Uma das principais ameaças que as populações de Cagarra sofreram foi a captura humana. Devido à intensa exploração e caça nos últimos 67 anos, a tendência populacional de cagarra decresceu até 2009 quando a ONG Biosfera I, começou por expor esta prática por via dos meios de comunicação social e estabeleceu no ilhéu Raso acampamentos com campanhas de proteção e conservação desta espécie. Um estudo com base em questionários realizado em 2005, estabeleceu que as Cagarras eram capturadas por pescadores de Santo Antão, indicando uma estimativa de 9,000-15,000 crias de Cagarras capturadas todos os anos nos ilhéus Branco e Raso, durante o mês de outubro (Monteiro, 2005). Estas capturas provêem de uma tradição muito forte na ilha, em duas localidades principalmente (Paúl e Ribeira Grande), onde se fazia um prato tradicional (caldo de Cagarra) muito apreciado pelas populações locais, que também enviavam para familiares e amigos fora da ilha. O perigo da caça por pescadores, parece ter cessado no ilhéu Raso, desde 2009 quando a Biosfera e outros parceiros começaram a fazer a sensibilização dos pescadores e proteção das Cagarras. No entanto, a captura poderá ainda ocorrer noutras ilhas onde não haja fiscalização (Biosfera, comunicação pessoal), como por exemplo na Brava (Projecto Vitó, comunicação pessoal). Hoje, podemos afirmar que houve uma sensibilização bem-sucedida na comunidade piscatória, sendo que de 4 em 4 anos dão o seu contributo para a conservação da espécie, em parceria com a Biosfera e Direção Nacional do Ambiente, realizando censos de cagarras no início da época reprodutora. O último censo realizado no Ilhéu Raso em junho de 2018, indicou uma estimativa 6,544 casais reprodutores (Biosfera comunicação pessoal).

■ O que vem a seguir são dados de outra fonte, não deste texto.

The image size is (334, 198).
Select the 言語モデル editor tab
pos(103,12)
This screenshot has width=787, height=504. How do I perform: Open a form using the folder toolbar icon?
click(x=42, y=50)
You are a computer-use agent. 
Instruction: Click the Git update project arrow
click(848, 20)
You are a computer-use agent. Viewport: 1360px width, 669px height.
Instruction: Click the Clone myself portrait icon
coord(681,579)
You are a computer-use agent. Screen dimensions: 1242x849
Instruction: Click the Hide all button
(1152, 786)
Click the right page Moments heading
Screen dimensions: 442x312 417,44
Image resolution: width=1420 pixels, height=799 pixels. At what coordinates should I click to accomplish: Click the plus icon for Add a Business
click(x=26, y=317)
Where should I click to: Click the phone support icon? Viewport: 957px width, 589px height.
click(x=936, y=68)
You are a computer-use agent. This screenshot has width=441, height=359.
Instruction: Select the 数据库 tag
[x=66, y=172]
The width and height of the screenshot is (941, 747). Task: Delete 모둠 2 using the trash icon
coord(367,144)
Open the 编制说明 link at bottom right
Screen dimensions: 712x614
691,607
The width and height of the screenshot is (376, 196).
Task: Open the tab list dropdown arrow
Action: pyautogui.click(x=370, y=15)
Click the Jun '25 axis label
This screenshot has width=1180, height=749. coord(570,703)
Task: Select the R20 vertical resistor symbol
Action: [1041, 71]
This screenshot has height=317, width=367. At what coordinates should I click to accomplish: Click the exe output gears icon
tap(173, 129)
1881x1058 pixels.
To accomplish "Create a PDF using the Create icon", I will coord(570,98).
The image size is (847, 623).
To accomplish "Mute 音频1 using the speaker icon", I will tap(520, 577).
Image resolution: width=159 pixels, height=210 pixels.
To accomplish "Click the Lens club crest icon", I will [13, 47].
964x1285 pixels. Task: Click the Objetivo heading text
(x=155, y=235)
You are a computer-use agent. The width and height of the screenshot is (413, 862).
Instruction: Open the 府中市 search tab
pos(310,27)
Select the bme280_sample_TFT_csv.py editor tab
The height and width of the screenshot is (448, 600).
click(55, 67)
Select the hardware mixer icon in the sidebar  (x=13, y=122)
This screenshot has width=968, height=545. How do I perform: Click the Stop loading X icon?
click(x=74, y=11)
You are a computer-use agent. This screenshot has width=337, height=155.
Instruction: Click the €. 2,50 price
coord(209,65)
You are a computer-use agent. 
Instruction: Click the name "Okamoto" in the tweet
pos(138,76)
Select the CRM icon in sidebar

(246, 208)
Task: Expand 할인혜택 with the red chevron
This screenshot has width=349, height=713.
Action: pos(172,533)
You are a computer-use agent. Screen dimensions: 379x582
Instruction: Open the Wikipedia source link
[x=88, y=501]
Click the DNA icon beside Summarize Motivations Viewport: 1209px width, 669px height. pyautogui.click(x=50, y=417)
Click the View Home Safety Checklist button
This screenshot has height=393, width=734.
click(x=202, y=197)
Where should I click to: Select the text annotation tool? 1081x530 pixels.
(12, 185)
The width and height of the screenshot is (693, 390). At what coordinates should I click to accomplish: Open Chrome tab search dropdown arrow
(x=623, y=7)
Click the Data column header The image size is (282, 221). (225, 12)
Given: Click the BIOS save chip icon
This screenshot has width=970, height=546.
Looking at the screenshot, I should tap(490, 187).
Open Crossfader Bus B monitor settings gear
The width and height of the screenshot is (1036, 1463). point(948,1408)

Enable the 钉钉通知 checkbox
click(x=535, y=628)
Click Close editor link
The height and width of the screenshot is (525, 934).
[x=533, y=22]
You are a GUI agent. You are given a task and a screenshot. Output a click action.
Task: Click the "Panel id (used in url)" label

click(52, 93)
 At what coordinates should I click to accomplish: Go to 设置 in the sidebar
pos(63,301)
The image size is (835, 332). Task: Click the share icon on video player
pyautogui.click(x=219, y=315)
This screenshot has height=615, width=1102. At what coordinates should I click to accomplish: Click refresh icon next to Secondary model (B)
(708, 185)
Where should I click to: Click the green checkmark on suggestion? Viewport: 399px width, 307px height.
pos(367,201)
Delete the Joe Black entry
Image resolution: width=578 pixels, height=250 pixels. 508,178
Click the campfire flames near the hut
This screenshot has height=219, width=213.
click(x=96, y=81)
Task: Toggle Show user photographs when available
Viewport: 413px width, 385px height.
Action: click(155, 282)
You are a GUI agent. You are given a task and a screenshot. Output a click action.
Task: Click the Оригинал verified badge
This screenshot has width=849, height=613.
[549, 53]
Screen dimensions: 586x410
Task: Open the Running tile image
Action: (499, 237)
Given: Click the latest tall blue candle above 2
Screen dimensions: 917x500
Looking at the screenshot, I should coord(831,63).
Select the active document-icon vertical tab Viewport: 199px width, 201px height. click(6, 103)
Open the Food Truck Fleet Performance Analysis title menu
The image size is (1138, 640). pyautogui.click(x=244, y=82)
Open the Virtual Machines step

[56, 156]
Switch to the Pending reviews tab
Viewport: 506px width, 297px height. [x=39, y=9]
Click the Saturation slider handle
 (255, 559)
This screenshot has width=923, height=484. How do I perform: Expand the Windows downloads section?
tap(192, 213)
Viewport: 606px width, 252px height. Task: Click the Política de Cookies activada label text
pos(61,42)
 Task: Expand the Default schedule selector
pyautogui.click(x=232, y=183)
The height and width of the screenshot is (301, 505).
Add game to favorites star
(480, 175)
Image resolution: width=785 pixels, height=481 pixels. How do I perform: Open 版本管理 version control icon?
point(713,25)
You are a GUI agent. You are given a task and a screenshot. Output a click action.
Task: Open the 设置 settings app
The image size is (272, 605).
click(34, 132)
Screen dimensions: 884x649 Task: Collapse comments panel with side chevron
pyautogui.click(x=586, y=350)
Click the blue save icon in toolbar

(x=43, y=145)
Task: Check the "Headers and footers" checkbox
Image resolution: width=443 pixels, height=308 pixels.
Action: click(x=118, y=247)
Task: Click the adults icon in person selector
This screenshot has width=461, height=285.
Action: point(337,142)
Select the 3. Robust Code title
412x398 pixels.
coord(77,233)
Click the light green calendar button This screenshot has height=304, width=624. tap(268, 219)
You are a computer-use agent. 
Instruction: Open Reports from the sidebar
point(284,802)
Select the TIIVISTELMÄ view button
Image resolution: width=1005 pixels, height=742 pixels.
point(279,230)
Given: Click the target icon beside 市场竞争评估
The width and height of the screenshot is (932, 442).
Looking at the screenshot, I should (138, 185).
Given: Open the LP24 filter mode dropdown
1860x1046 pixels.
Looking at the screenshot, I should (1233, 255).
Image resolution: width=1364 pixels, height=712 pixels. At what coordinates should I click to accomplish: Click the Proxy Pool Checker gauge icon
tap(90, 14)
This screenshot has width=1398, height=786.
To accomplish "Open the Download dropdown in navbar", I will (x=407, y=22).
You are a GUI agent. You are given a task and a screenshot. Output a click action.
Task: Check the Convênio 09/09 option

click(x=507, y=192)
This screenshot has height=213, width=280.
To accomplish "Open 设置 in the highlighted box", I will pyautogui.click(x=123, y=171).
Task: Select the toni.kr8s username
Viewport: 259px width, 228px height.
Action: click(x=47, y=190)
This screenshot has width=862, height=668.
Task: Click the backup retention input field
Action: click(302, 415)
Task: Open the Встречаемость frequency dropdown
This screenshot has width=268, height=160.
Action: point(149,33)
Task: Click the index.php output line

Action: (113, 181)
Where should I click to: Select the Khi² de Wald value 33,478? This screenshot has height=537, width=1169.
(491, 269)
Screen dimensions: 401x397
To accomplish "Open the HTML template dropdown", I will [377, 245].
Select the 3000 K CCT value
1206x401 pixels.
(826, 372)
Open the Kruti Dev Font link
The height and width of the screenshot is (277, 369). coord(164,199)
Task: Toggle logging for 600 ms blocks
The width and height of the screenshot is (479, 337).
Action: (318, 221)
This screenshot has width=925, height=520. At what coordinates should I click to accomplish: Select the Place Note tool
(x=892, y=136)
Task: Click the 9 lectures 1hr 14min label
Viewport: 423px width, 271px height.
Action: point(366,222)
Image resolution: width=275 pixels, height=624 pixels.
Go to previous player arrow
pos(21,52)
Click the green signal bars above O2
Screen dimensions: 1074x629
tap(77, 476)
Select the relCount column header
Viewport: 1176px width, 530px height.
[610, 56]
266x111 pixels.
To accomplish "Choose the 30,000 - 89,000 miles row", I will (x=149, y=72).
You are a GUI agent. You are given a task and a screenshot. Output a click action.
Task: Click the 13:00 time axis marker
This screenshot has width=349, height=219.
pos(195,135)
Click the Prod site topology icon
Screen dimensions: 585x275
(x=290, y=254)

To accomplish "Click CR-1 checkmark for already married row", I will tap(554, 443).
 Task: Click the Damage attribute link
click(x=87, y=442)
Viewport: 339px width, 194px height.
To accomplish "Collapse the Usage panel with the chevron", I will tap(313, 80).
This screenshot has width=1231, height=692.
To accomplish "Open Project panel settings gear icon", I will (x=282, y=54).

A introdução de mamíferos invasores, como gatos e ratazanas nas ilhas onde a Cagarra nidifica é também uma forte ameaça para esta espécie, sendo facilmente predada.

No mar, a principal ameaça a que está sujeita é a captura acidental em artes de pesca. Durante o período reprodutor, a Cagarra alimenta-se junto à costa africana (Paiva et al. 2015), onde o risco de captura acidental por interação com as embarcações de pesca desta zona é elevada, dado o tamanho elevado da frota nacional e internacional, legal e ilegal que opera nesta zona (Belhabib et al. 2014). Infelizmente, esta ameaça não ocorre somente durante o período de nidificação, mas também poderá ocorrer fora deste, durante a migração ou a invernada no Sul do Brasil e Uruguai (González-Solís et al. 2007), onde já foram registadas elevadas taxas de captura acidental de outras aves marinhas como pardelas e albatrozes (Tuck et al. 2003, Bugoni et al. 2008). Em Cabo Verde, também poderá ocorrer a captura intencional de Cagarra no mar.